Publié le 26/10/2020

Le 6 octobre dernier, la troisième édition de la Journée du droit dans les collèges, organisée par le Conseil national des barreaux et l’Éducation nationale, a rencontré un vif succès. Au collège Louise Michel, dans le Xe arrondissement de la capitale, l’avocate Émeline Eraud est intervenue devant une classe de troisième. Pendant ces deux heures, consacrées aux libertés, elle a interagi avec des élèves à l’esprit critique affûté, très conscients des problématiques traversant leur société (égalité femmes-hommes, réseaux sociaux, liberté de s’habiller, etc.). À son contact, ils ont sans nul doute pris conscience à quel point le droit était partout, jusque dans les moindres recoins de leur quotidien.

« Selon vous, c’est quoi un avocat ? », lance Émeline Eraud, pleine d’entrain. De cette avocate volontaire à la voix cristalline, on ne voit pas beaucoup plus qu’une silhouette et des cheveux bouclés, masque oblige. Devant elle, parmi une trentaine d’élèves de troisième, masqués eux aussi, une voix émerge.
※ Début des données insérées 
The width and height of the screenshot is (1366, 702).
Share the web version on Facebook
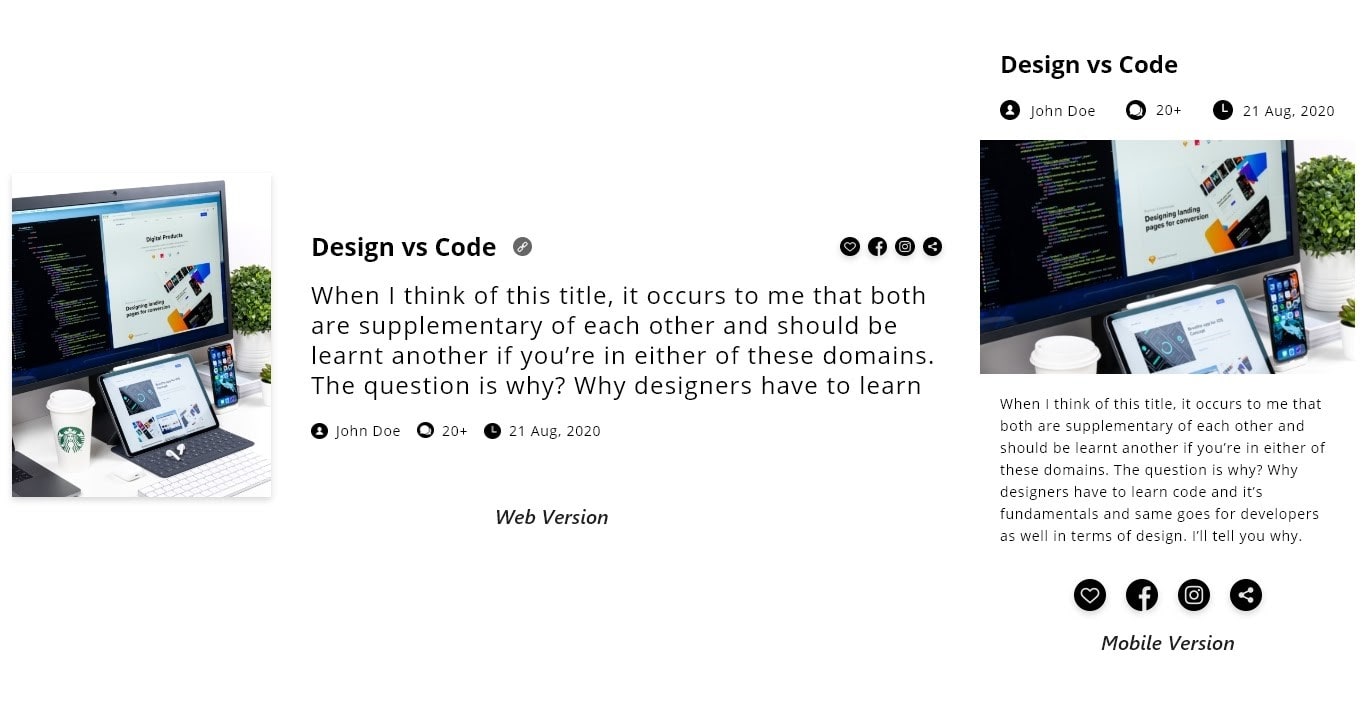[877, 246]
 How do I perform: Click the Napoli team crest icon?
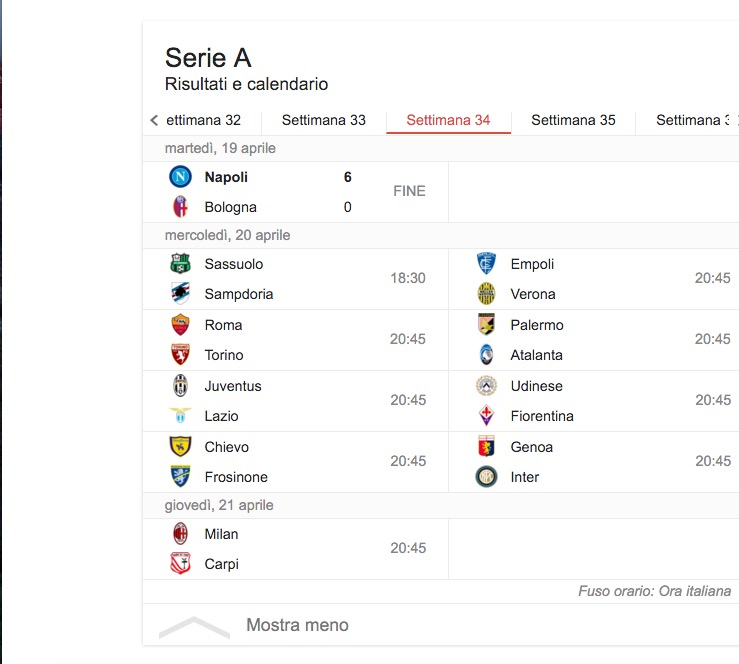click(x=180, y=177)
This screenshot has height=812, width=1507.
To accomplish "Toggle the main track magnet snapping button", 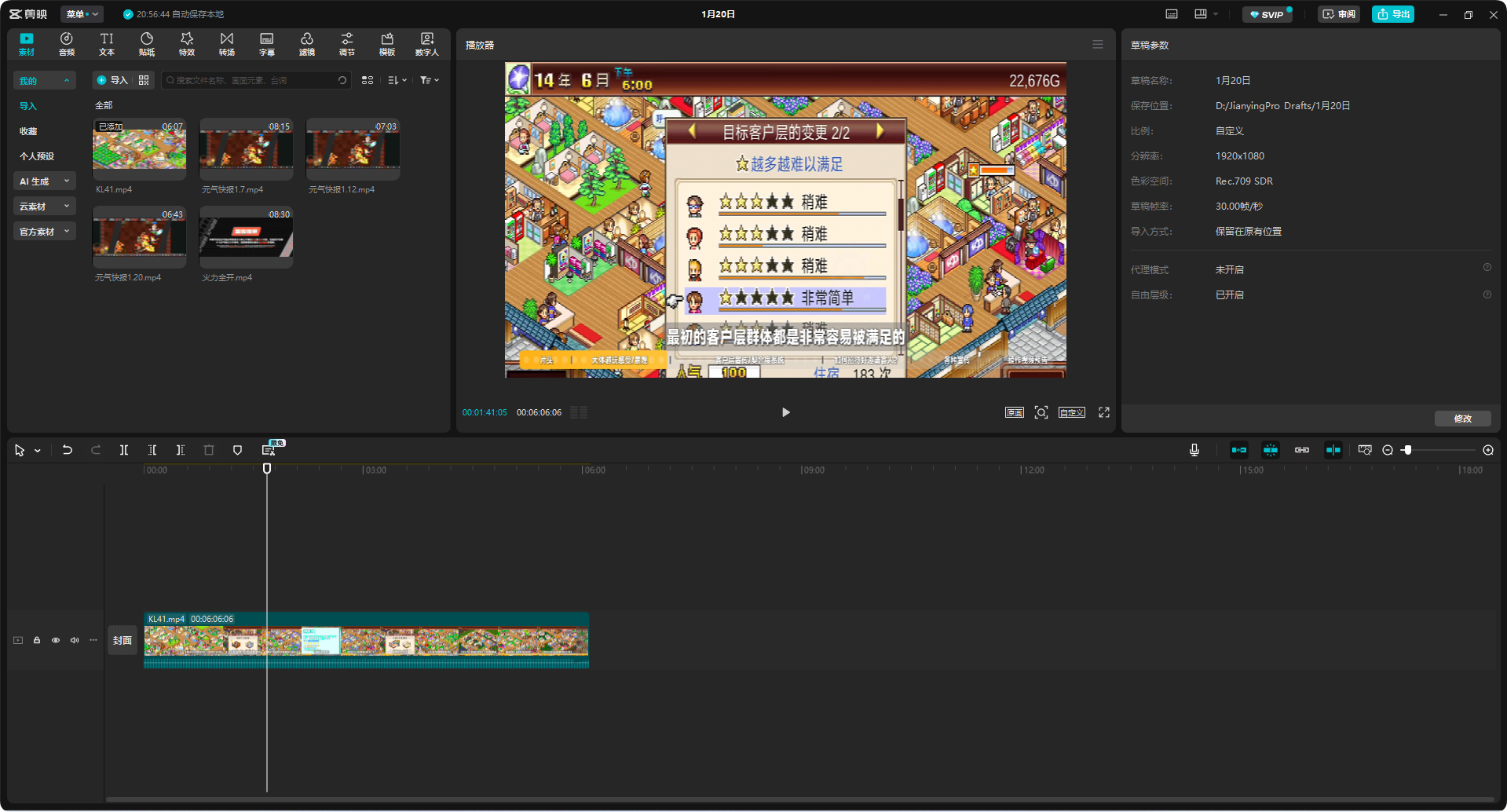I will click(x=1238, y=450).
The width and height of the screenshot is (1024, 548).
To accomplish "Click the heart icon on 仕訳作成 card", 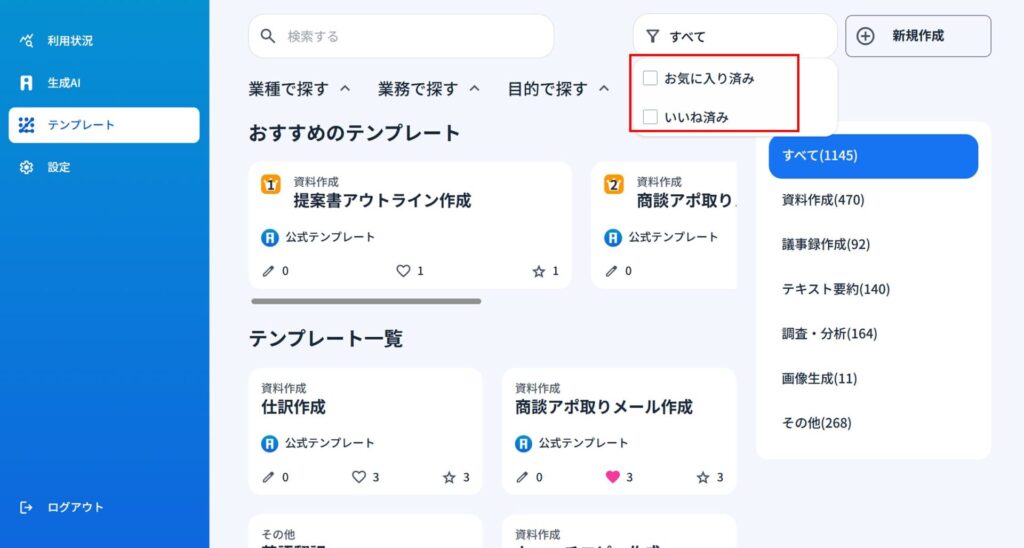I will point(359,477).
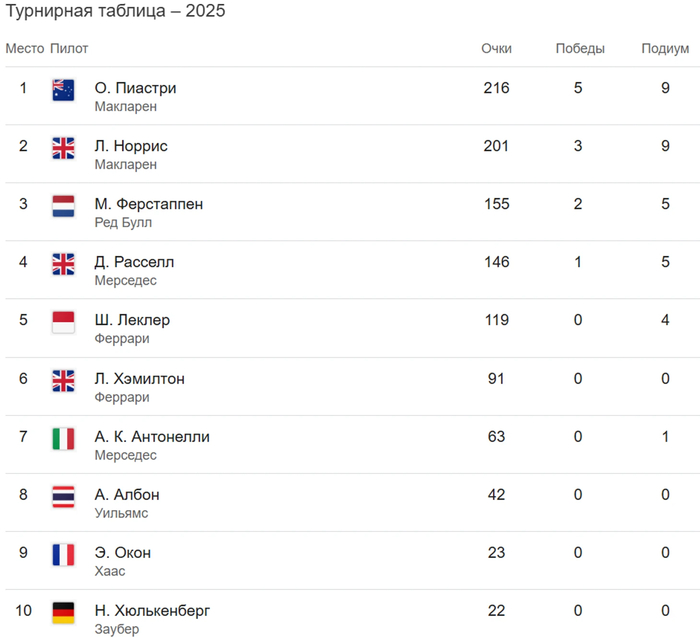The width and height of the screenshot is (700, 638).
Task: Click the British flag next to Russell
Action: click(63, 264)
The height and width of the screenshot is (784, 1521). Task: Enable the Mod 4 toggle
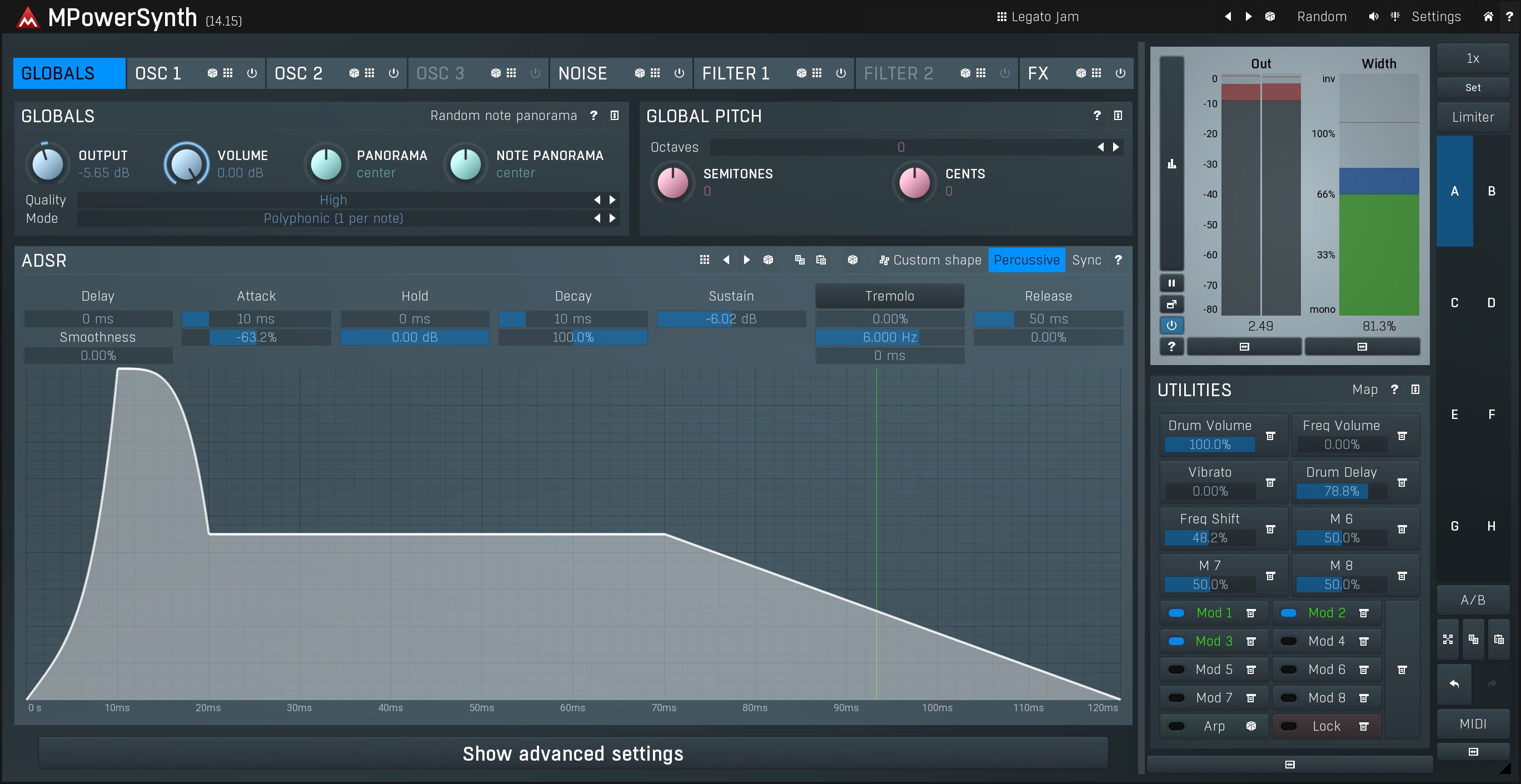click(x=1288, y=641)
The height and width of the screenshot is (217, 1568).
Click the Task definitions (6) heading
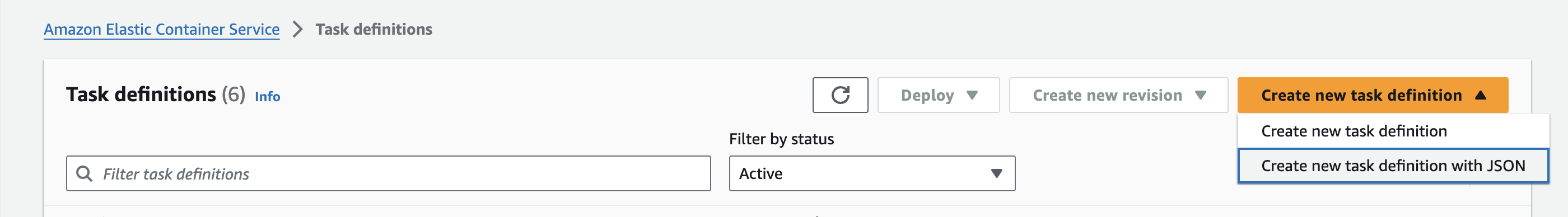(156, 95)
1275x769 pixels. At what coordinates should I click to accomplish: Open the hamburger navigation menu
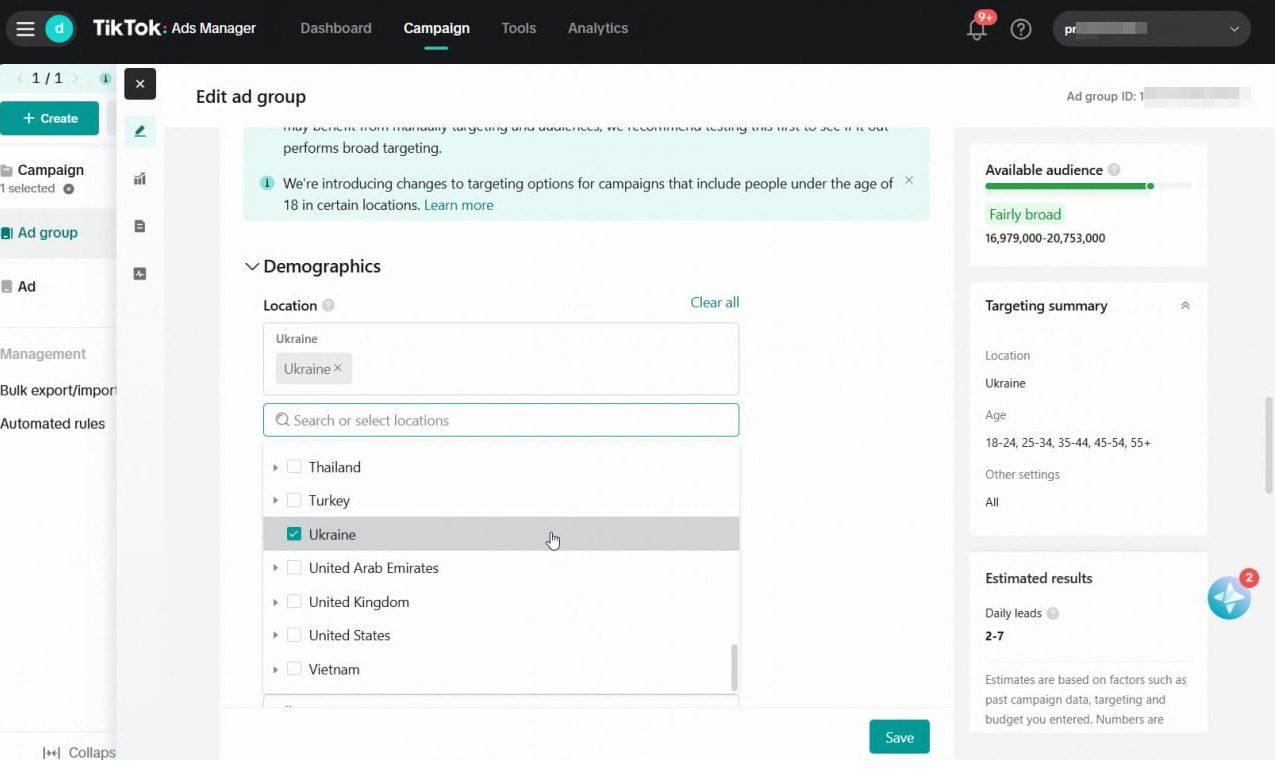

Ella apporte une réponse bien ficelée : « C’est quelqu’un qui défend des clients, dans des tribunaux, qu’ils soient des victimes ou des présumés coupables ». Une réponse intelligente, qui contient en elle-même un grand principe de droit, celui de la présomption d’innocence. Mais qui est également conforme à l’image que les collégiens se font généralement de l’avocat, façonnée par les affaires les plus médiatiques, et sans doute, par les séries américaines. Dans leur tête, l’avocat est nécessairement pénaliste. Alors Émeline Eraud complète la réponse : « Un avocat peut aussi conseiller un client, peut aider à créer une société ou faire des contrats de travail. Et quelle est l’arme de l’avocat ? » Court silence. « La loi », lance un élève. « Oui, la loi, donc le droit ».

Cette année, la thématique choisie de la Journée du droit dans les collèges est celle des libertés. Véritable fil rouge des débats de société, elles ne cessent de diviser, de fédérer, bref de créer du débat. Les élèves, à coup sûr, n’échappent pas au phénomène : entre la liberté d’expression à l’occasion du procès de l’attentat contre Charlie Hebdo, les questions soulevées par le confinement et l’état d’urgence sanitaire ou encore les déclarations de Jean-Michel Blanquer sur la tenue républicaine.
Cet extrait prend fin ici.